Eliot’s assessment is confirmed in Muir’s poem The Incarnate One, which seems to me germane to both the world historical moment in which we live and to the drama of Holy Week which we are poised to enter. The poem has something of the foreboding of Matthew Arnold’s Dover Beach, with its “eternal note of sadness” at the “melancholy, long, withdrawing roar” of the sea of faith. Unlike Arnold’s sense of wistfulness, however, Muir’s faith survives his disappointment with the harsh Calvinist Christianity into which he was born. Both his sober assessment of the historical circumstances of his time and his confidence that no recrudescence of paganism or decent into nihilism will long eclipse the Christian truth seem appropriate as well to our time. It also evokes something of René Girard’s understanding of Christianity and – if I may say so – it has a resonance with some of what I wrote in God’s Gamble and in my forthcoming essay in Communio: International Catholic Review entitled: “Making Peace Through the Blood of His Cross.”
Muir was roughly contemporary with G. K. Chesterton, and The Incarnate One ends on a Chestertonian note, but it begins with the rejection of the doctrine of predestination:
The Word made flesh here is made word again,
A word made word in flourish and arrogant crook.

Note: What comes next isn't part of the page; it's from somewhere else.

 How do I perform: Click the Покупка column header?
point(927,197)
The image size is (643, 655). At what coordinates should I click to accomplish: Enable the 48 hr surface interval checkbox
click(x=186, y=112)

See there King Calvin with his iron pen,
And God three angry letters in a book,
And there the logical hook
On which the Mystery is impaled and bent
Into an ideological instrument.
There’s better gospel in man’s natural tongue,
And truer sight was theirs outside the Law
Who saw the far side of the Cross among
The archaic peoples in their ancient awe,
In ignorant wonder saw
The wooden cross-tree on the bare hillside,
Not knowing that there a God suffered and died.